Preserving scene of cyber crime and reporting attacks helps beat hackers

Planning for IT security is one of the most important things you can do for your business. Roisin Kiberd looks at what's coming down the line for firms in the InfoSec sector

Roisin Kiberd

Linkedin suffered a serious data breach when 117 million passwords were stolen
Linkedin suffered a serious data breach when 117 million passwords were stolen
Brian Honan, owner and chief executive of BH Consulting

In internet years, 2012 is a long time ago, but it's not long enough to have your misdeeds forgotten.

On October 20, the US indicted a Russian hacker while he was travelling through the Czech Republic. Yevgeniy Aleksandrovich Nikulin was arrested in connection with the 2012 theft of 117 million Linkedin passwords and login credentials, as well as attacks on Dropbox and then-active Q&A site Formspring.

With a four-year gap between the 29-year-old's arrest and the original data breach, who would blame him for thinking he'd got away with it?

As it turns out, cyber investigation can be a bit of a slow burn. Successful operations can take years to complete, drawing on analysis of multiple attacks and information gathered from multiple victims. They might also cross borders - in this case, authorities in Europe and the US had been searching for Nikulin, waiting for him to set foot in a country where state agencies could cooperate and arrest him.

Brian Honan, owner and chief executive of BH Consulting
Brian Honan, owner and chief executive of BH Consulting

"That's what companies need to appreciate," said Brian Honan, owner and chief executive of BH Consulting.

"They may not get an immediate solution by engaging with law enforcement after a hack, but eventually the information they provide will be circulated and shared with the likes of Europol.
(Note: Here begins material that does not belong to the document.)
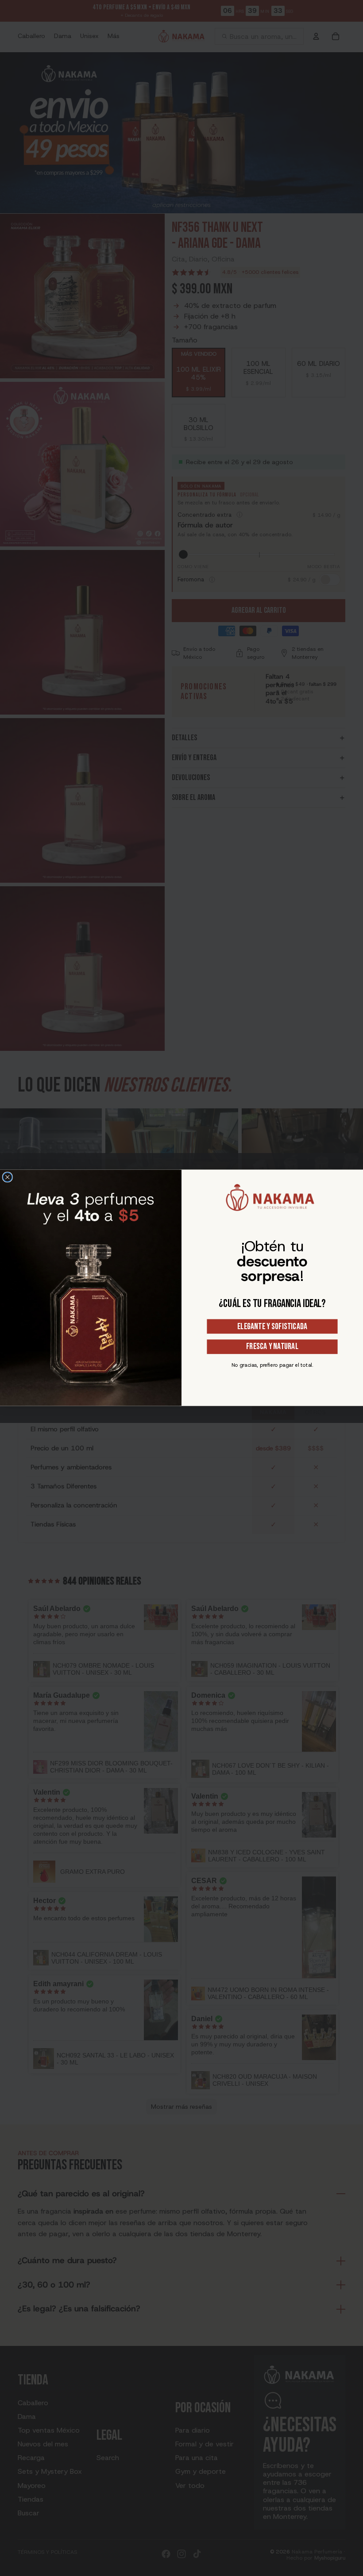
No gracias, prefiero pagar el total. (272, 1365)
"Your observations might be the final piece of the puzzle which helps them catch a criminal." An internationally-recognised expert in Information Security, or InfoSec, and author of several books on the subject, Honan coaches organisations through the crucial stages of recovery after a hack, including how they report the incident to authorities.

Alerted by customers, law enforcement or even the hacker themselves, they'll often not suspect a breach has occurred until it's too late. Honan also reported companies investing in security software only to fail to implement it properly. "It's like installing an expensive alarm system but not switching it on, then being surprised when you end up getting burgled," he said.

Even if 100pc protection from hacks is impossible, maintaining detailed logs of activity and access to your databases will help in the event of a breach. "One of the problems we often encounter is that companies destroy evidence accidentally, in their haste to recover their systems and find out what has gone wrong," Honan said.

"We're all familiar with crime films where, if you find a dead body, you don't touch anything. You never destroy the crime scene. You back away instead. But unfortunately media depictions of cyber crime will often show people typing away trying to fix the problem."

Instead, "keep calm" is the order of the day. Panicking will aggravate the problem, and trying in vain to fix an attack will complicate the work of investigators, ultimately doing more harm than good.

Honan stressed the importance of planning - not just a single plan in the event of any kind of hack, but multiple crisis management outcomes for different scenarios.

"There's no one protocol, or single 'stock' way to respond," said Honan. "Just make sure you'll have access to coping skills, either internally or from a third party, ranging from cyber investigation experts to PR, legal experts and a communications team.

"You'll all need to agree on which procedures to put in place, as well as which incidents you'll report to law enforcement and which ones you won't."

Faced with evolving malware threats, the only protection is to plan thoroughly in advance. "We're not interested in scaremongering," said Honan, "but most businesses are going to experience a security incident at some stage. It may be a minor breach, where only one machine gets a virus infection, or it may be a bigger issue; say one where your client database gets hacked.

"You need to be prepared for all these eventualities, and to respond in an appropriate manner."

Increasingly, this will have to include reporting the incident to authorities - most often the Data Protection Commissioner - in compliance with the GDPR (General Data Protection Regulation) scheduled to come into force next year. "The GDPR includes mandatory breach disclosure," said Honan. "If a breach impacts on the personal data of your customers or staff, you need to report it to authorities, and it will be up to them to decide whether to follow up with a criminal investigation.

"There's also the EU Network Information Security (NIS) directive, which is bringing in mandatory breach disclosure laws. Organisations deemed part of what's called the critical national infrastructure - utilities like gas, water, communications, air traffic, transport, finance and telecom providers-will have to report security breaches too."

Measures like the GDPR outline a code of conduct for the internet's citizens.

Along with a speedy technical recovery, which consultants like Honan will help with, you have a duty to your peer, your customers, and your business associates (bigger companies are frequently accessed through attacks on smaller SMEs they deal with) to report any incidents to law enforcement.

The market is booming for malware-as-a-service, which is evolving and becoming more accessible, forever one step ahead of the law.

"If companies don't report these crimes it makes life easier for the criminals, who are emboldened to go on and hack even bigger targets," Honan said.

"But if we report and respond, involving law enforcement as soon as possible, that sends a message to criminals that their heyday is coming to an end."